For the first time since the “Luka & Kai” era ended, the American Airlines Center saw two Mavericks drop 30+ points in the same game on Thursday night.

In a high-octane 135-123 loss to Victor Wembanyama and the Spurs, rookie sensation Cooper Flagg continued his historic tear with 32 points. But he wasn’t alone. Veteran forward Naji Marshall matched him point-for-point, also finishing with 32 points on an ultra-efficient 12-of-21 shooting night.

Naturally, the sight of two Mavericks lighting up the scoreboard brought back memories of the franchise’s previous superstar duo. In the post-game scrum, a reporter asked Marshall if he and Flagg should start receiving the same “big deal” hype that Luka Dončić and Kyrie Irving used to get when they pulled off similar feats.

Marshall’s response? He immediately pumped the brakes with the perfect mix of humility and veteran awareness.

“Let Coop Have All The Shine”

Rather than feeding into the “New Dynamic Duo” narrative, Marshall made it clear who the Batman of this franchise is.

“Let Coop have all the shine,” Marshall said with a smile. “I’m cool with being Robin.”

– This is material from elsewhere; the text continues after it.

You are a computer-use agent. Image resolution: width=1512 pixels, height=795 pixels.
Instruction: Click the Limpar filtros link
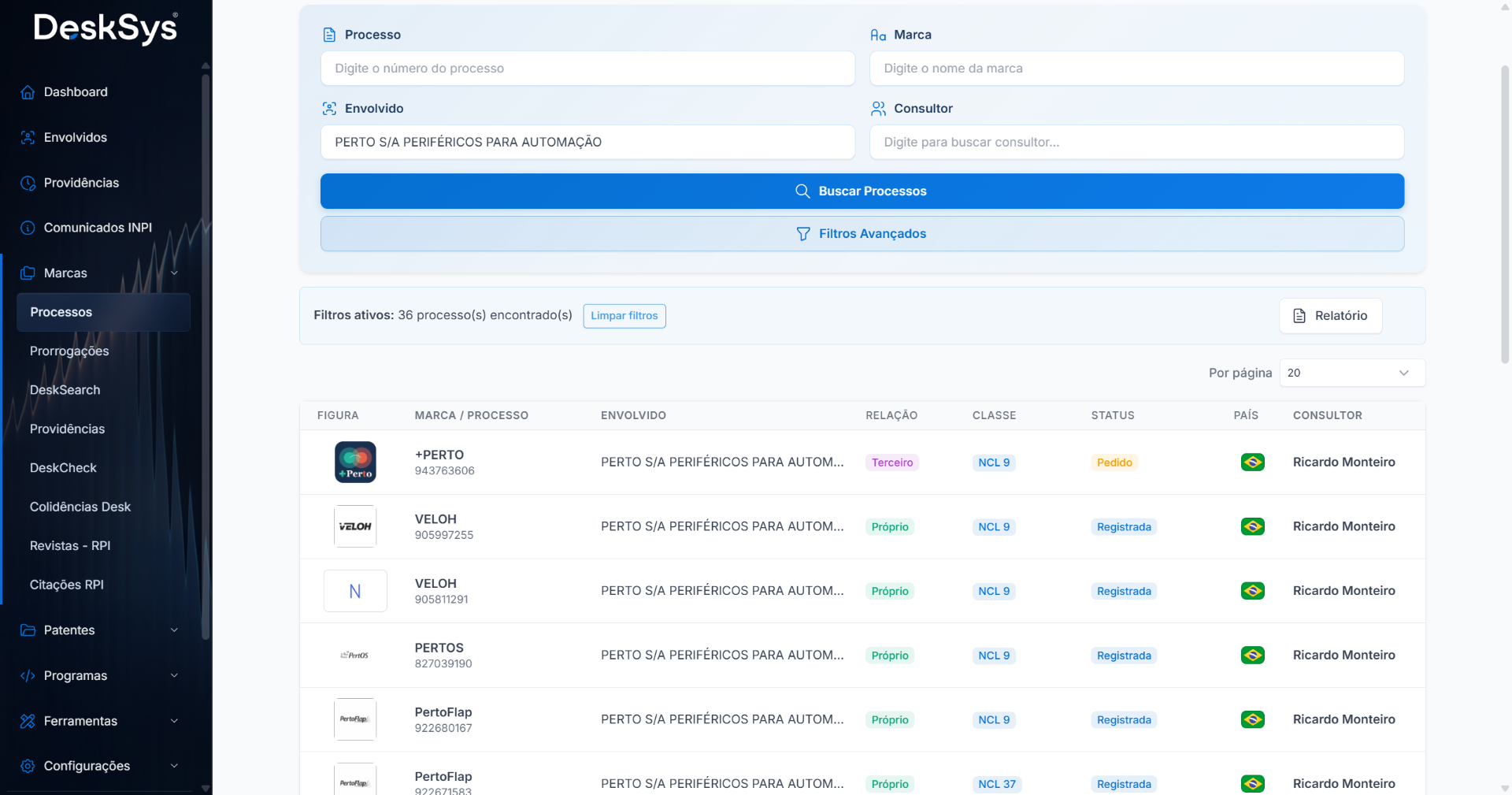624,316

He went on to deflect the praise entirely toward the 19-year-old rookie, who has now scored 30+ points in four consecutive games—a feat no rookie has achieved since Allen Iverson in 1997.

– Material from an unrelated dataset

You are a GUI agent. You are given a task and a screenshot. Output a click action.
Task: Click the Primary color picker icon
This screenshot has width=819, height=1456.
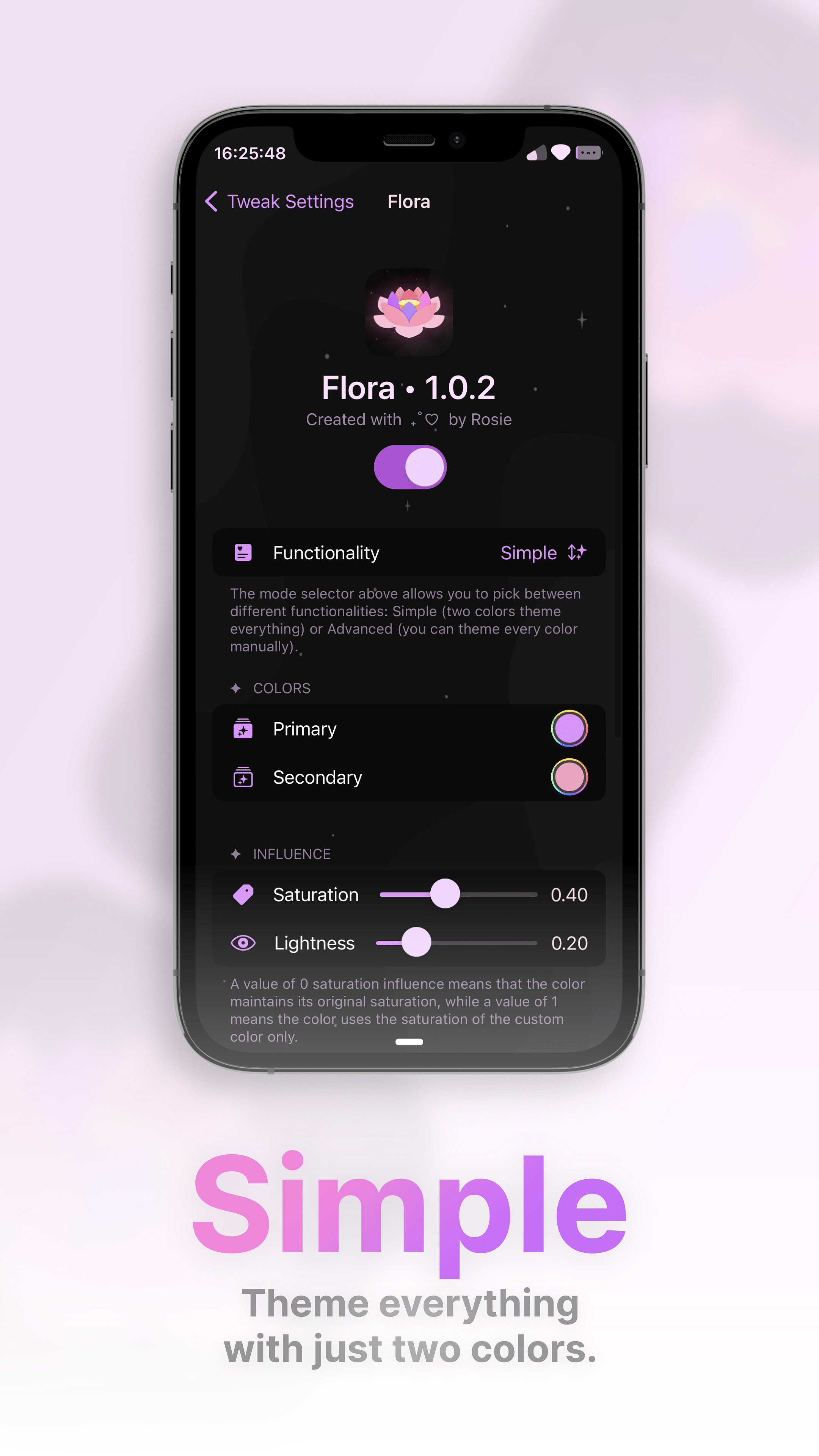tap(569, 728)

“Cooper inspired me,” Marshall admitted. “He’s on a rampage right now. He had 30 again tonight, so [I was] just trying to match his energy.”

Why This Attitude Matters

For a Mavericks team in transition, Marshall’s mindset is exactly what the doctor ordered.

The departure of Luka Dončić (and the recent trade of Anthony Davis to Washington) has left a massive power vacuum in Dallas. Cooper Flagg has stepped into that void with a “rampage” rarely seen from a teenager. But a rookie can’t do it alone.

They don’t need Marshall to be Kyrie Irving. They don’t need him to be a superstar. They need him to be exactly what he was on Thursday: a gritty, versatile “Robin” who can shoulder the load when the defense collapses on the kid.

Marshall, who has embraced a larger playmaking role recently due to injuries, is proving to be the ultimate safety valve for Flagg. He attacks closeouts, hits open threes, and—most importantly—knows his place in the pecking order.

The “New” Mavs

While the loss to the Spurs was their sixth straight, the chemistry developing between Flagg and Marshall is a legitimate bright spot.

The “Luka & Kyrie” comparisons will always be there—those ghosts hang in the rafters. But Naji Marshall isn’t trying to chase ghosts. He’s just trying to help the new kid build his own legacy.

And if that means playing Robin to Flagg’s Batman? Naji is cool with that.